CIUDAD DE MÉXICO.- La presidenta Claudia Sheinbaum condenó el “cobarde, vil” homicidio del alcalde de Uruapan, Carlos Manzo, asesinado a balazos este sábado durante la inauguración de un acto público en su localidad, al oeste de Michoacán.
“¿Qué debemos hacer?“, se ha preguntado la mandataria, que ha desplegado una política de Seguridad en el país que ha puesto las detenciones en el centro: 35 mil en lo que va de sexenio.
“Toda la fuerza del Estado. La fuerza del Estado es la justicia. Hay quien pide, como ocurrió con la guerra contra el narco, la militarización y la guerra: eso no funcionó.

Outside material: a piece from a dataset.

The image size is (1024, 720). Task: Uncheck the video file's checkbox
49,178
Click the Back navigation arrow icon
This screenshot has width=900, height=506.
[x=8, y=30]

Es más, fue lo que llevó a la situación de violencia en Michoacán”, respondió Sheinbaum, quien cargó contra los Gobiernos de Felipe Calderón y Enrique Peña Nieto: “La única manera de construir paz y seguridad es la justicia. La justicia social y un verdadero sistema de justicia en donde haya cero impunidad”, dijo.

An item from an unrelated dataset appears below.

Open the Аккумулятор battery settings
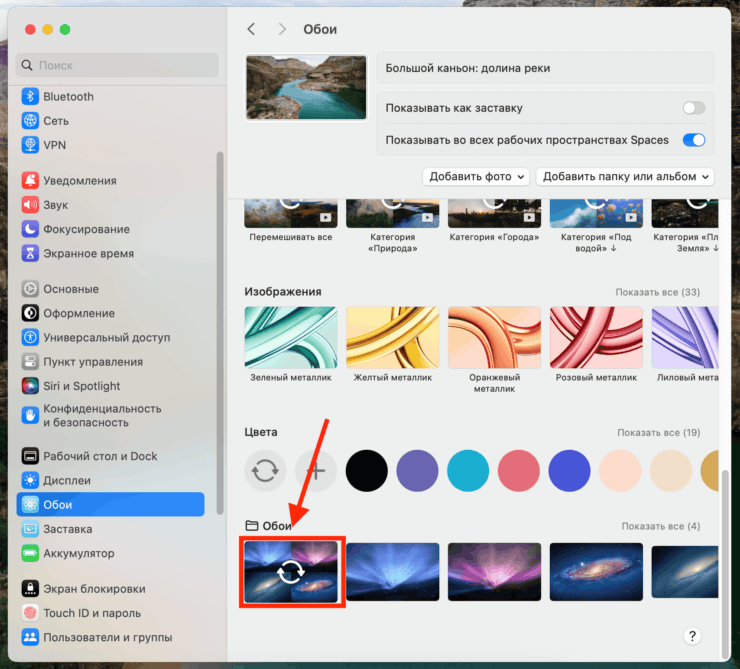Screen dimensions: 740x669 78,553
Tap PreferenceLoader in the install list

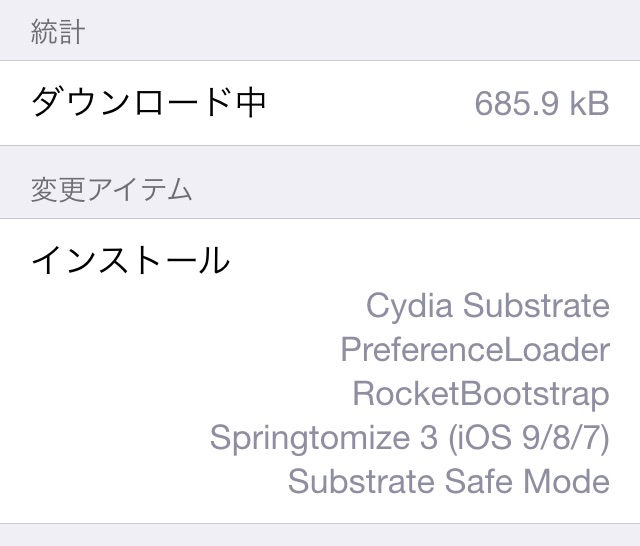click(x=475, y=349)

Manzo es el séptimo alcalde mexicano asesinado en lo que va de año y el tercero de Michoacán, que vive un mes aciago. El mismo día que balearon al presidente municipal de Uruapan, mataron en su casa al sobrino del antiguo líder de las autodefensas del Estado Hipólito Mora, Alejandro Torres Mora, y a su esposa, y solo unas semanas antes caía el productor de limones Bernardo Bravo. La zona se ha convertido en un polvorín que desafía la política de seguridad del Gobierno federal, que hasta hace nada celebraba el descenso de los homicidios dolosos en el país en un 32%. Esta optimista cifra no ha blindado a los políticos locales, la primera línea de fuego contra el crimen organizado, que se ceba especialmente con este nivel.